4 min read

Patterns of Guessing

Two weeks ago I published a web-based game, “Guess the Pattern.” As I noted in the newsletter that week, I instrumented the game so I could analyze patterns of play. Every time you loaded the page, clicked on the level slider, picked a color, made a complete guess of all five colors, or completed a game, the web app sent a message back to the server. The Rails side of the app stored those messages in a table appropriately named player_events. (Note that it did not store anything from the http headers. There is no database record of browsers or IP addresses or anything else that is not in-game activity.)

Yesterday I spent some time sifting through the data. Here’s what I learned.

As of yesterday the game saw 333 unique players as measured by a generated anonymous id stored in a cookie. It’s worth noting that this approach could be over- or under-counting players. People might play on multiple devices or share their device. But for the purposes of this analysis, assuming there’s a 1:1 relationship between players and ids is good enough.

────────────────────────────────────────

Work instruction
Duplicate the section of the game-data write-up starting with "Two weeks ago" and going on through "not in-game activity.)". This material was taken from a separate source.

Data below
────────────────────────────────────────

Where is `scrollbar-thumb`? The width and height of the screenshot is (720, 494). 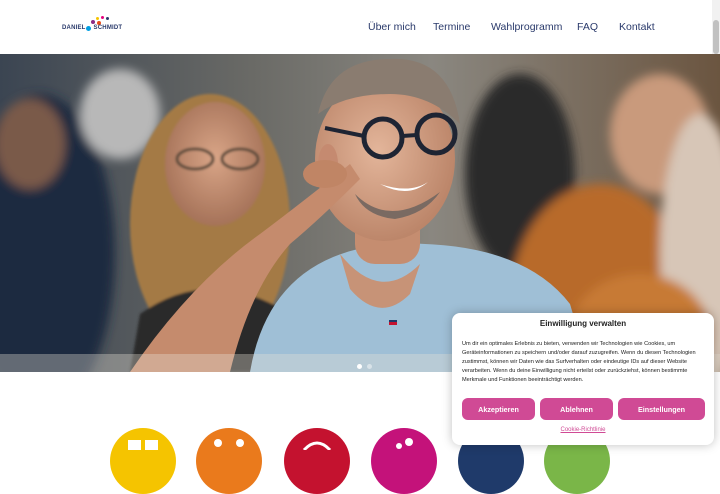
scrollbar-thumb is located at coordinates (716, 37).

────────────────────────────────────────

Exercise result
Two weeks ago I published a web-based game, “Guess the Pattern.” As I noted in the newsletter that week, I instrumented the game so I could analyze patterns of play. Every time you loaded the page, clicked on the level slider, picked a color, made a complete guess of all five colors, or completed a game, the web app sent a message back to the server. The Rails side of the app stored those messages in a table appropriately named player_events. (Note that it did not store anything from the http headers. There is no database record of browsers or IP addresses or anything else that is not in-game activity.)